The proposal for a library and archives exception for preservation is important to the mission of archivists. To be able to meet the needs of our users, whether established university professors or school children, an exception for preservation is essential. By supporting the right to make preservation and safeguard copies, copyright exceptions and limitations will ensure that the children of these professors and children of today’s school children will have access to the same rich sources of documents that can be found in archives today. This will enable a sustained understanding of society and transmission of cultural heritage.

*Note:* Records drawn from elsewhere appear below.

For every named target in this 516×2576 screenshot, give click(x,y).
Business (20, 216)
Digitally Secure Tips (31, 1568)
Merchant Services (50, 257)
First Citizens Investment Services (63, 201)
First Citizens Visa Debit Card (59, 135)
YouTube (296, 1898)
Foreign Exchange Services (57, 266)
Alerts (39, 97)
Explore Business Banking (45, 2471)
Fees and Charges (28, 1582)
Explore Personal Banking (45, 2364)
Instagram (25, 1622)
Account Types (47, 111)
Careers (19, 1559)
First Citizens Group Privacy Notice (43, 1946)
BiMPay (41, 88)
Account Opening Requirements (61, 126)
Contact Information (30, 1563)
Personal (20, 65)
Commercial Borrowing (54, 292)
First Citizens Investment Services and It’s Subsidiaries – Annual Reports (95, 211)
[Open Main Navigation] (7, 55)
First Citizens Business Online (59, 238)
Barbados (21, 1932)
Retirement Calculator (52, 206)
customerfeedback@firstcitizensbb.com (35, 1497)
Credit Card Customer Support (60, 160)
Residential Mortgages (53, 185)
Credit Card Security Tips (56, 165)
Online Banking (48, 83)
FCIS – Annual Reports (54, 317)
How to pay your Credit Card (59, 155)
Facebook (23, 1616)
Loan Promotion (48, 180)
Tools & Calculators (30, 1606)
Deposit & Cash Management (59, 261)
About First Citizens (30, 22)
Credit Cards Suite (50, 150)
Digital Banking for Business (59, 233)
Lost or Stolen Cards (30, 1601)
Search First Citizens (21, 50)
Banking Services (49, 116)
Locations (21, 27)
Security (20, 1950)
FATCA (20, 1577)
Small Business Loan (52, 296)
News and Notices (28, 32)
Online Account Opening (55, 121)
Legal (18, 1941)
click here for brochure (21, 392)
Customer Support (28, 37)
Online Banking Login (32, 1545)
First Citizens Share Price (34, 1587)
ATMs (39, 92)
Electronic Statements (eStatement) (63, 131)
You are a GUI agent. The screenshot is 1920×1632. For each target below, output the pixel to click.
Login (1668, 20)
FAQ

Likewise, carefully crafted orphan works provisions are essential to our ability to fulfill the mission that society expects archives to pursue. Yes, an orphan works provision may be a difficult exception to draft. But it is both needed and possible. As the SCCR considers this issue, it is important to recognize that archivists assume that any such exception will include safeguards for circumstances when a rightsholder comes forward to assume ownership of the orphan. In such circumstances, the SAA is clearly on record that the appropriate response from an archives is to recognize the author’s right to require termination of the use of the work or to be provided of a reasonable compensation. (See: Response to Statement on Orphan Works (May 6, 2005) www2.archivists.org/statements/response-to-statement-on-orphan-works-pdf.)
Without specific archives and library exemptions, we lack the means to pursue our research and educational missions. We need a robust set of library and archives exemptions at the international treaty level to render copyright vital and useful to the modern archival and information world, thus ensuring copyright’s continued intellectual integrity.
In closing, the Society of American Archivists wishes to express its appreciation for the serious attention given to the matter of library and archives exceptions by the WIPO Secretariat and by all of the delegates to SCCR23.
* Mr. Maher (email@example.com) is University Archivist and Professor, University of Illinois, Urbana-Champaign, and a member of the Society of American Archivists’ Intellectual Property Working Group. He served as SAA President in 1997-1998.